Sinta secara alami mengerti apa yang dia inginkan, tapi dia khawatir: "Aku belum menggosok gigi ..."
"Ada perlengkapan mandi di kamar." Kenzi menepuk pantatnya, "Pergilah."
Tindakan yang sembrono, dia membuatnya sangat alami dan manja, tapi Sinta masih merasa sangat malu: "Kamu tidak pernah menggunakan tanganmu untuk membantuku mengambilnya."
"Oke." Kenzi menjawab, "Kalau begitu bicara saja, bukan tangan."
Sinta ingin menjadi sedikit marah lagi, dan menatap Kenzi dengan marah, lalu dia berlari kembali ke kamar untuk mandi.

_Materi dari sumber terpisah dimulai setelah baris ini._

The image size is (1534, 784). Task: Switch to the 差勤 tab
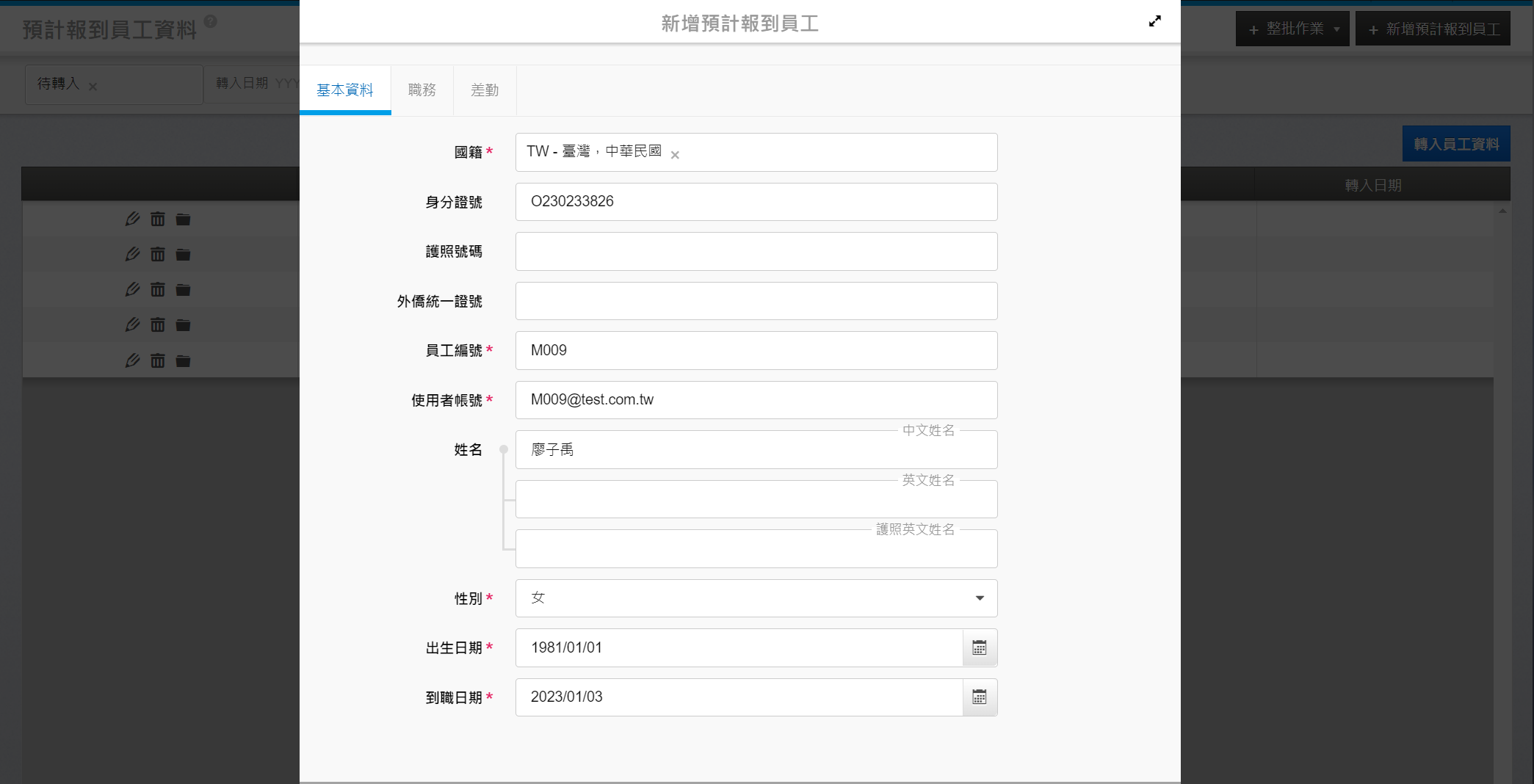484,90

Seperti yang dikatakan Kenzi, tidak hanya pakaian dan sandal, tetapi juga perlengkapan mandi, dia juga menyiapkan perlengkapan wanita yang sama untuknya.
Mengangkat wajahnya dan melihat dirinya di cermin, Sinta menyadari bahwa dia sebenarnya sedang tersenyum.
Menyentuh wajahnya, dia tidak bisa mempercayainya.
Dia masih dalam suasana hati yang membosankan tadi pagi, mengapa dia tersenyum begitu bahagia sekarang?
Meraih sikat gigi dan menyikatnya dengan hati-hati, Sinta mengambil segenggam air lagi untuk membasuh wajahnya.
Menggunakan handuk untuk menyeka tetesan air,setelah itu Sinta keluar dari kamar mandi dan melihat bahwa Kenzi sudah terbaring di tempat tidur. Dia tidak bisa membantu tetapi panik: "Bagaimana kamu bisa tidur setelah makan? Ini tidak baik untuk pencernaan."
"Kamu juga bisa melakukan latihan untuk mencernanya," kata Kenzi tanpa makna yang dalam.
Setelah batuk, Sinta berkata dengan tidak nyaman: "Aku tidur sepanjang pagi, dan Aku masih tidak bisa tidur sekarang."
"Benarkah?" Kenzi memandang Sinta, "Itu lebih cocok untuk latihan."